Während CIMIC-Aktivitäten zu Beginn des Einsatzes der Bundeswehr in Nord-Afghanistan eine gewisse Rolle im Kontext von „force protection“ spielten, sind die von der Bundeswehr selbst implementierten Hilfsmaßnahmen in Afghanistan in Umfang und Volumen inzwischen zu vernachlässigen. Anders als bei den Balkan-Einsätzen führt die Bundeswehr in Afghanistan keine umfangreichen CIMICProjekte in Afghanistan durch. Gleichwohl sind insgesamt rund 40 deutsche CIMIC-Kräfte im Einsatz in Nord-Afghanistan. Die Bundeswehr führt aber nach wie vor „Quick Impact Projects“ (QIPs) mit folgendem eindeutig militärisch definierten Ziel durch: „QIPs sind kurzfristig realisierbare Maßnahmen, deren Ursprung ... sofort für die Zielgruppe erkennbar ist, durch deren unmittelbare Wirkung auf das zivile Umfeld ein stabilisierender Beitrag geleistet wird und die somit zur Erhöhung der Force Protection beitragen.“[9] Außerdem dienen CIMIC und QIPs auch zur innenpolitischen Legitimation des Afghanistan-Einsatzes, der von der deutschen Bevölkerung zunehmend abgelehnt wird.

Als Element der zivil-militärischen Zusammenarbeit haben die 2007 im Rahmen der deutschen PRTs eingeführten „Provincial Development Funds“ (PDF) mittlerweile an Bedeutung und auch finanziellem Volumen erheblich gewonnen.
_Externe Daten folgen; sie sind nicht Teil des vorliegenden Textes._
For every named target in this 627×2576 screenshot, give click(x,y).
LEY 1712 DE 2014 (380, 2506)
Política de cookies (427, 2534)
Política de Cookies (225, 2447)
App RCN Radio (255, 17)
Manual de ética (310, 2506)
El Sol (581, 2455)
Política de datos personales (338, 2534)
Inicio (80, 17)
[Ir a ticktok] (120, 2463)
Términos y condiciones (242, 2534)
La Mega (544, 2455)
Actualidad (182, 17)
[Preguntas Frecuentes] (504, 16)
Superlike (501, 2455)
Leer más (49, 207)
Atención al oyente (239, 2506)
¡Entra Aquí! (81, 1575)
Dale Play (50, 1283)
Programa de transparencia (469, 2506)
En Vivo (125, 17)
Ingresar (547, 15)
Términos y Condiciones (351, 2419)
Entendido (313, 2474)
Die PDF gehen konzeptionell und volumenmäßig über den CIMIC-Ansatz weit hinaus, da ein aus Vertretern der vier Ministerien und Vertretern der afghanischen Lokalverwaltung paritätisch besetztes Gremium über die Finanzierung von zumeist infrastrukturellen Kleinmaßnahmen entscheidet. Die PDF haben zum Ziel, Projekte auf transparente und partizipative Weise an afghanische Gemeinden zu vergeben und dadurch zur sichtbaren Verbesserung der Lebensbedingungen beizutragen. Die Mittel aus den PDF werden in den nordafghanischen Provinzen Kunduz, Takhar und Badakshan eingesetzt, die auch Einsatzgebiete der Bundeswehr sind. Von 2006 bis einschließlich 2008 wurden 4,72 Millionen Euro vom BMVg für die PDF bewilligt. Das BMZ stellte parallel Mittel in Höhe von 3,5 Millionen Euro für die ersten Projekte im Rahmen der PDF und für deren fachliche und administrative Begleitung bereit.[10] Die Gesellschaft für Technische Zusammenarbeit (GTZ) prüft und verwaltet die Projektanträge und begleitet die Gemeinden bei der Projektdurchführung.
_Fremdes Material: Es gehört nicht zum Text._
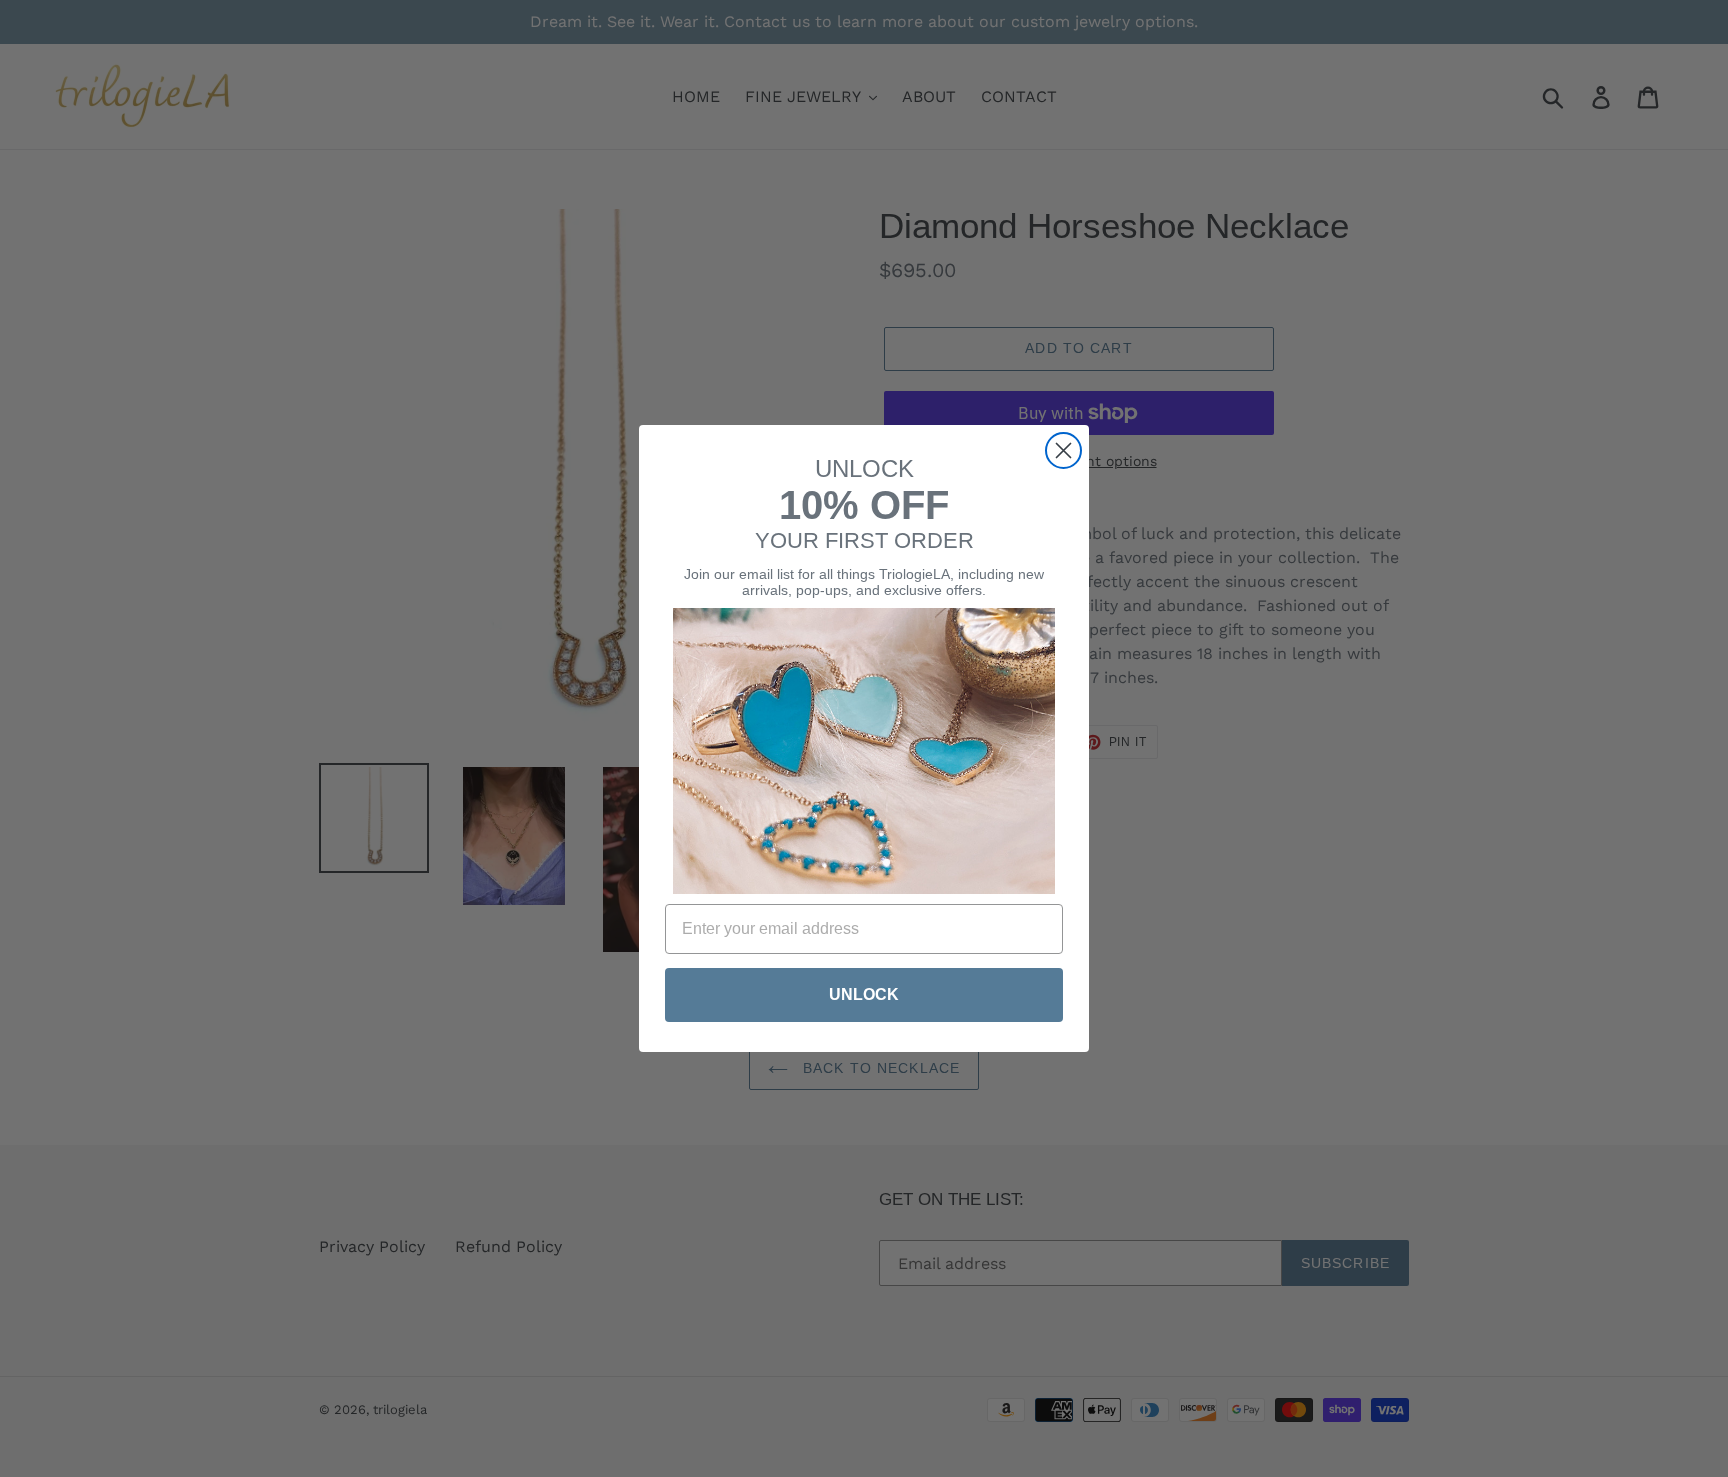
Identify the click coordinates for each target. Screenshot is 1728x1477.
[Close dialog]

4. Kritik der humanitären Hilfsorganisationen an den PRTs

Die oben beschriebene Veränderung in der Rolle der Bundeswehr beziehungsweise in ihrer Wahrnehmung und die Integration der verschiedenen Ressorts sowie die CIMIC-Komponenten haben erhebliche negative Auswirkungen auf die Arbeit der humanitären Hilfsorganisationen und die der Entwicklungszusammenarbeit. Aus Sicht der NRO ist der wichtigste Kritikpunkt an den PRTs, dass sie ihre Hauptfunktion – die Gewährleistung von Stabilität und Sicherheit für die Bevölkerung – nicht ausreichend wahrnehmen und gleichzeitig durch die Verwischung der Grenzen zwischen militärischem Engagement und humanitärer Hilfe die Unabhängigkeit der NRO gefährden. In der öffentlichen Diskussion wird unter Sicherheit in Afghanistan häufig einseitig der Schutz der Soldaten oder der internationalen Helfer verstanden, aus Sicht der Hilfsorganisationen muss es aber vor allem um den wirksamen Schutz der afghanischen Zivilbevölkerung gehen.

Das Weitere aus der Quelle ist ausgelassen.